I think the key is to keep the discussion with your kids alive.


----------



## Andrew Green (Nov 2, 2005)

Not too long ago I was at a presentation by a Native American speaker, he said a few things about story telling, and one of them was that until fairly recently stories had a much stronger disconnect from reality.  

In the west this was often in the form of "A long time ago in a land far away..." or "Once upon a time..."

This gave the story teller more freedom to impart the lesson, and the story without being restricted by believability and the current cultural state.  So Coyote could serve as a character to teach a lesson and tell a story.  But no one would reject the story based on minor details like a folding stock on a sniper rifle and stereotyping gun owners...

The characters and the events where not "real" in the sense that they are now, but the stories and the meanings behind them where.

ok, so there is a lot of my interpretation in there, but the basic sense is the same.  The subject matter of the presentation was not Law and Order 

And it does make sense.  If I write a story about the Evil Orcs attacking the Elves that is fine.  If I write a story about the evil "insert nationality/race here" attacking "insert another one here" it's going to ruffle some feathers.


----------



## Bigshadow (Nov 3, 2005)

upnorthkyosa said:
			
		

> Whether you are liberal or conservative, the best thing that one can do for one's intelligence, ones health, ones MA training, and ones family is TURN OFF THE DAMNED TV!!!!!! Or at least limit it.
> 
> People on both sides of the fence complain about the crap that they see...turn it off and one will no longer see it.


Exactly! That is why I said I don't watch those sorts of shows. I am not WATCHING them and pointing out the problems, I choose to NOT watch them because I know how easy it is to identify with their carefully crafted reality.

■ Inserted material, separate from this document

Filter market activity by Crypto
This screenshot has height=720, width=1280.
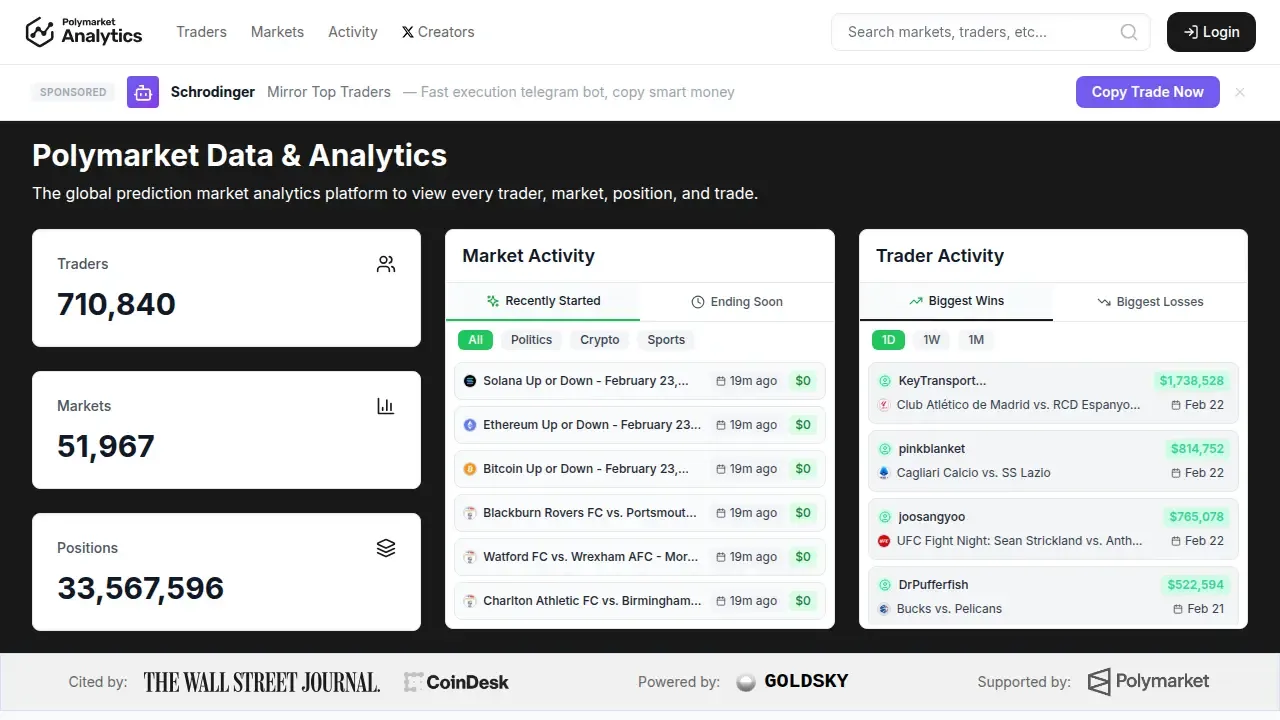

If people like to watch them, I don't care.  I am glad they find them entertaining.


----------



## Bigshadow (Nov 3, 2005)

shesulsa said:
			
		

> I talk to my kids about the shows and what's real and what's not, the artistry behind television and movies, what artistic license is really all about.
> 
> I think the key is to keep the discussion with your kids alive.



I agree!  I do the same.


----------



## FearlessFreep (Nov 3, 2005)

I decided a long time ago that I really didn't like show that tried to be too serious or too 'real'.  Mostly it was the dialog, people just don't talk like that in real life so it was hard for me to take the show as being 'real, griity, drama'.  Also it seemed like a lot of the plots only really worked if the people wer actling like selfish jerks, or worse.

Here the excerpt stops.